Render the items below as a JSON list of strings, with one string per line. Leave out blank lines.
-- start of Material supplied --
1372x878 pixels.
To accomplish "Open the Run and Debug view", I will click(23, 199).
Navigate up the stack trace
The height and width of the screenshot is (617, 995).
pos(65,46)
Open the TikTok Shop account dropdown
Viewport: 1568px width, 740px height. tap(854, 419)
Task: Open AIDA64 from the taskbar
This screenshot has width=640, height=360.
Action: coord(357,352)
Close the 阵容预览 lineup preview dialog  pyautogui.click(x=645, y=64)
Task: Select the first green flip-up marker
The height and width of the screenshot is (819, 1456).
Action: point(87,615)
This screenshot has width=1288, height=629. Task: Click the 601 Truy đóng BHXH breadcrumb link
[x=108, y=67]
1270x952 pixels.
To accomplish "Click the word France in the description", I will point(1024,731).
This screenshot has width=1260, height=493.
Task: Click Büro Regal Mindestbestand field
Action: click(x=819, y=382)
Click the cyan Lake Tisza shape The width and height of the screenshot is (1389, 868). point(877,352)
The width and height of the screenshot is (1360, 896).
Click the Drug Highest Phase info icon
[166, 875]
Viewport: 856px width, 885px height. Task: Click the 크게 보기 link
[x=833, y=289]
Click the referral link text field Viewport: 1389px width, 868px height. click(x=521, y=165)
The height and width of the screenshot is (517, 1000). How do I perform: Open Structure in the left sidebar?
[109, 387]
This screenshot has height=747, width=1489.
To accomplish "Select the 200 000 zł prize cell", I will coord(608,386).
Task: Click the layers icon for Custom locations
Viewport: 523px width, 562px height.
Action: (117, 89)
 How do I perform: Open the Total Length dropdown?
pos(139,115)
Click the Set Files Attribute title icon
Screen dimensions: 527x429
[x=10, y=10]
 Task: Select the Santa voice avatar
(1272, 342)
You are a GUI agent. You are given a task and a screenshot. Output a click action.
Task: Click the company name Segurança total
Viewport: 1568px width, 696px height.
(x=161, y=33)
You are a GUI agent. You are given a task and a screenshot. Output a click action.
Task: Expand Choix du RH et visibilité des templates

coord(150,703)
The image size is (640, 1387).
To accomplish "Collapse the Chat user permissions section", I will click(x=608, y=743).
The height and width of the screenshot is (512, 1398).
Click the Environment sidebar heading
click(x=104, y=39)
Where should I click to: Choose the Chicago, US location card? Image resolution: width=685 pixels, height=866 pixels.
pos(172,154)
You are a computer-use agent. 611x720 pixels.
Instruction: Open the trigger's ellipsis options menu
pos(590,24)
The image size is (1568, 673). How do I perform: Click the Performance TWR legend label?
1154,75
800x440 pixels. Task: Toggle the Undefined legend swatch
-- end of Material supplied --
### [Solution to this exercise]
[
  "1372x878 pixels.",
  "To accomplish \"Open the Run and Debug view\", I will click(23, 199).",
  "Navigate up the stack trace",
  "The height and width of the screenshot is (617, 995).",
  "pos(65,46)",
  "Open the TikTok Shop account dropdown",
  "Viewport: 1568px width, 740px height. tap(854, 419)",
  "Task: Open AIDA64 from the taskbar",
  "This screenshot has width=640, height=360.",
  "Action: coord(357,352)",
  "Close the 阵容预览 lineup preview dialog  pyautogui.click(x=645, y=64)",
  "Task: Select the first green flip-up marker",
  "The height and width of the screenshot is (819, 1456).",
  "Action: point(87,615)",
  "This screenshot has width=1288, height=629. Task: Click the 601 Truy đóng BHXH breadcrumb link",
  "[x=108, y=67]",
  "1270x952 pixels.",
  "To accomplish \"Click the word France in the description\", I will point(1024,731).",
  "This screenshot has width=1260, height=493.",
  "Task: Click Büro Regal Mindestbestand field",
  "Action: click(x=819, y=382)",
  "Click the cyan Lake Tisza shape The width and height of the screenshot is (1389, 868). point(877,352)",
  "The width and height of the screenshot is (1360, 896).",
  "Click the Drug Highest Phase info icon",
  "[166, 875]",
  "Viewport: 856px width, 885px height. Task: Click the 크게 보기 link",
  "[x=833, y=289]",
  "Click the referral link text field Viewport: 1389px width, 868px height. click(x=521, y=165)",
  "The height and width of the screenshot is (517, 1000). How do I perform: Open Structure in the left sidebar?",
  "[109, 387]",
  "This screenshot has height=747, width=1489.",
  "To accomplish \"Select the 200 000 zł prize cell\", I will coord(608,386).",
  "Task: Click the layers icon for Custom locations",
  "Viewport: 523px width, 562px height.",
  "Action: (117, 89)",
  " How do I perform: Open the Total Length dropdown?",
  "pos(139,115)",
  "Click the Set Files Attribute title icon",
  "Screen dimensions: 527x429",
  "[x=10, y=10]",
  " Task: Select the Santa voice avatar",
  "(1272, 342)",
  "You are a GUI agent. You are given a task and a screenshot. Output a click action.",
  "Task: Click the company name Segurança total",
  "Viewport: 1568px width, 696px height.",
  "(x=161, y=33)",
  "You are a GUI agent. You are given a task and a screenshot. Output a click action.",
  "Task: Expand Choix du RH et visibilité des templates",
  "coord(150,703)",
  "The image size is (640, 1387).",
  "To accomplish \"Collapse the Chat user permissions section\", I will click(x=608, y=743).",
  "The height and width of the screenshot is (512, 1398).",
  "Click the Environment sidebar heading",
  "click(x=104, y=39)",
  "Where should I click to: Choose the Chicago, US location card? Image resolution: width=685 pixels, height=866 pixels.",
  "pos(172,154)",
  "You are a computer-use agent. 611x720 pixels.",
  "Instruction: Open the trigger's ellipsis options menu",
  "pos(590,24)",
  "The image size is (1568, 673). How do I perform: Click the Performance TWR legend label?",
  "1154,75",
  "800x440 pixels. Task: Toggle the Undefined legend swatch"
]